Source:China Daily Published:2019-12-31 14:08

[Photo provided to China Daily]

In the early 1950s, when the newly founded People's Republic of China just began to recover from social upheaval and was still a poor country, a costly cultural mission was made a priority.

The endeavor was to rescue many national treasures from getting lost overseas.

Now, an exhibition at the National Library of China is displaying letters, notes and telegraph messages exchanged between Zheng Zhenduo, the first director of the National Cultural Heritage Administration after New China's founding in 1949, and a group of unsung heroes in Hong Kong.

A succession of wars resulted in cultural relics going from the mainland to Hong Kong, which was ruled by the United Kingdom at the time, attracting the attention of foreign collectors.
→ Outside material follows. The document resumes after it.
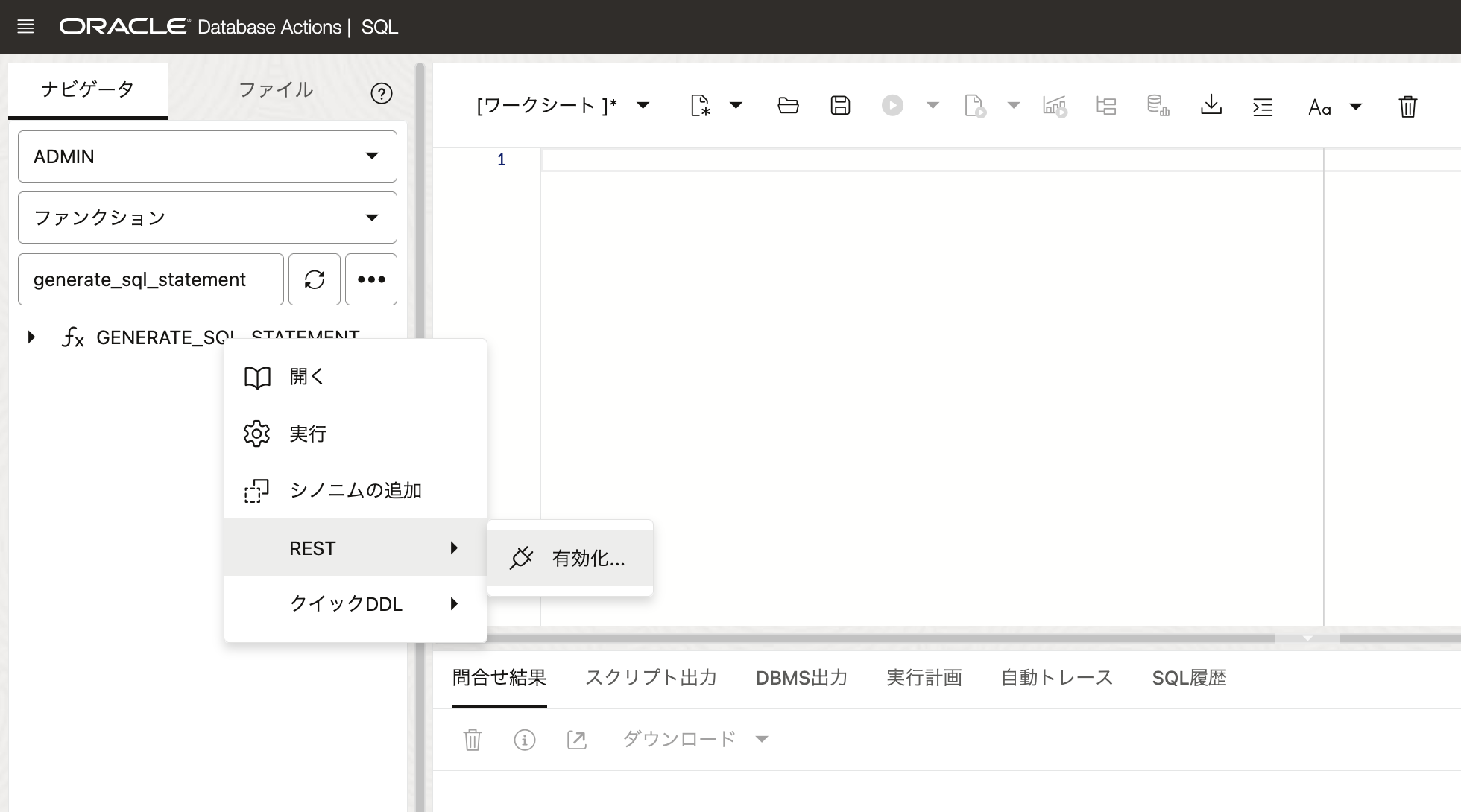Expand the GENERATE_SQL_STATEMENT tree node

tap(31, 337)
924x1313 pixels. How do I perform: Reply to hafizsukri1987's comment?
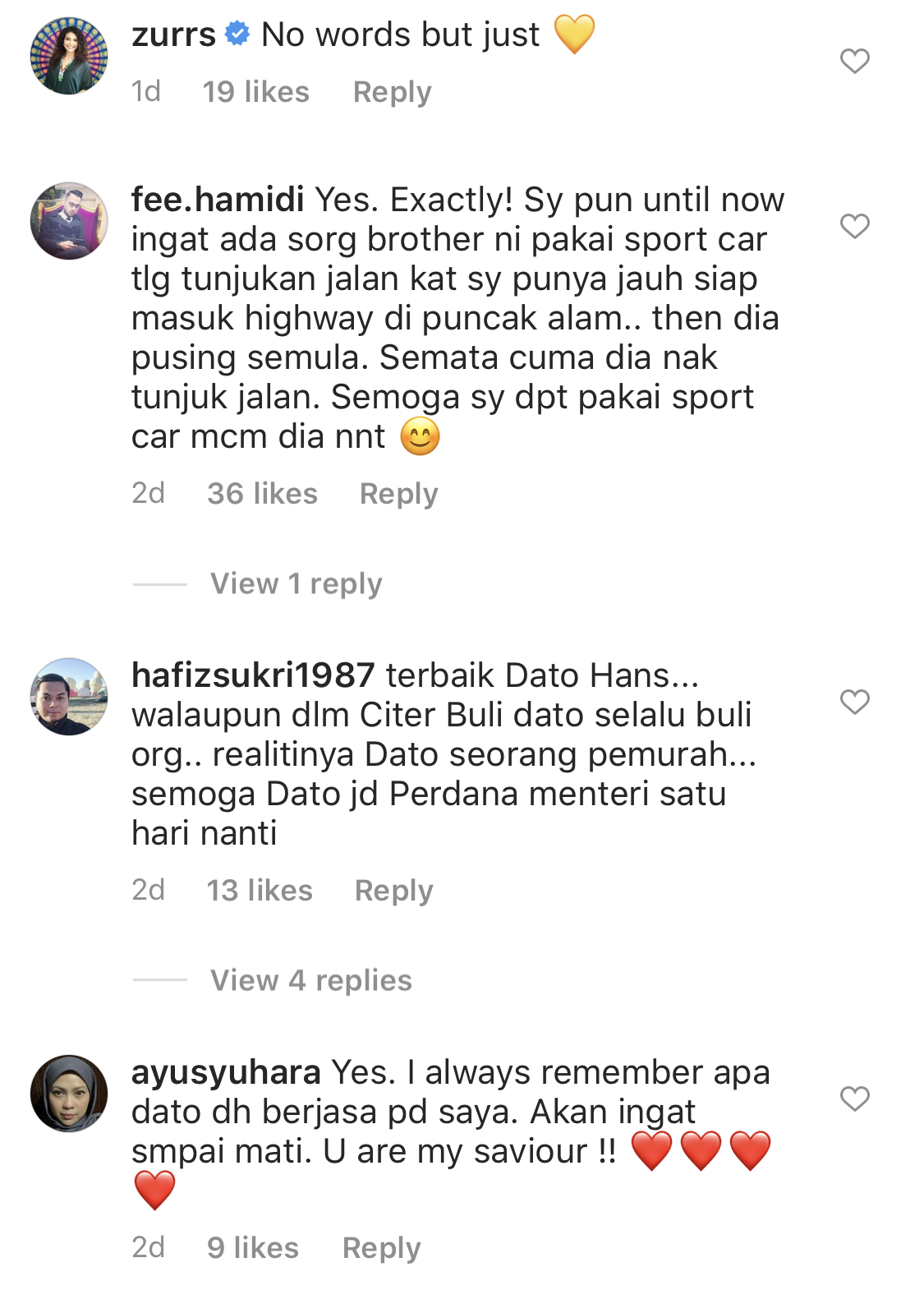click(393, 891)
In 1951, following then-premier Zhou Enlai's guidance, Mid-Autumn Festival and Letter to Boyuan, dating back to the Eastern Jin Dynasty (317-420), among the most important paper-based works in Chinese fine art history, were bought from a private collector. The two calligraphy pieces cost 500,000 HK dollars (then $87,500), roughly 0.2 percent of China's total foreign exchange reserve at that time. The artworks returned to the Forbidden City-now the Palace Museum-in Beijing, where they were previously kept by Qing Dynasty (1644-1911) emperors.

Zheng led a rescue campaign from 1952 to 1958 to buy more treasures-paintings, calligraphy works and antique books, among others-in a well-planned manner by contacting Xu Bojiao, a patriotic banker in Hong Kong, and other influential figures in art collecting circles.

"Zheng was an outstanding representative among founders of New China's cultural heritage program," Liu Yuzhu, director of the National Cultural Heritage Administration, says at the opening ceremony of the exhibition. "He was devoted to protecting the country's culture in his lifetime."

Zheng's exhibited letters show the paintings and calligraphy works taken from the royal palace by China's last emperor Puyi were the most important targets of the collection campaign. Thanks to Zheng's effort, artistic hallmarks, such as the ancient painted masterpieces Night Revel of Han Xizai and Five Oxen were returned to the Palace Museum.

"There are few things that can be achieved without difficulty," he wrote in a letter. "The more challenging a thing is, the greater an opportunity we have to hone our ability to do it and build our self-confidence."

Coincidentally or not, the letters returned to Beijing a similar way to other rescued treasures.

In September, 166 letters and handwritten documents reflecting the 1950s' campaign appeared in an auction catalog in Hong Kong. Showing the country's will to collect the historical items, the National Cultural Heritage Administration contacted China Guardian Auctions, which had organized the sale.

To avoid the letters from going overseas, Guardian Auctions successfully bid for them at their own auction and donated them to the administration. They were transferred to the national library's permanent collection on Thursday when the exhibition started.

"These letters are priceless treasures that are a grand page of history," Chen Dongsheng, founder of Guardian Auctions, says. "The process of their return went smoothly. It was best that they were handed back to the country."

Guan Qiang, deputy director of the National Cultural Heritage Administration, says the letters will also provide key references for their upcoming work.

"The letters make our understanding of the historic rescue clearer," Guan says. "With further study, they can inspire the repatriation of more lost Chinese cultural relics from overseas."

This year marked a milestone in terms of bringing lost treasures back. Through negotiation and international judicial cooperation, 1,167 Chinese artifacts were returned from the United States, Italy and Japan, among other countries.

The process perhaps just echoes a Zheng slogan: "As long as it is a national treasure, we have to make our best effort."

The exhibition at the National Library of China runs through Feb 26.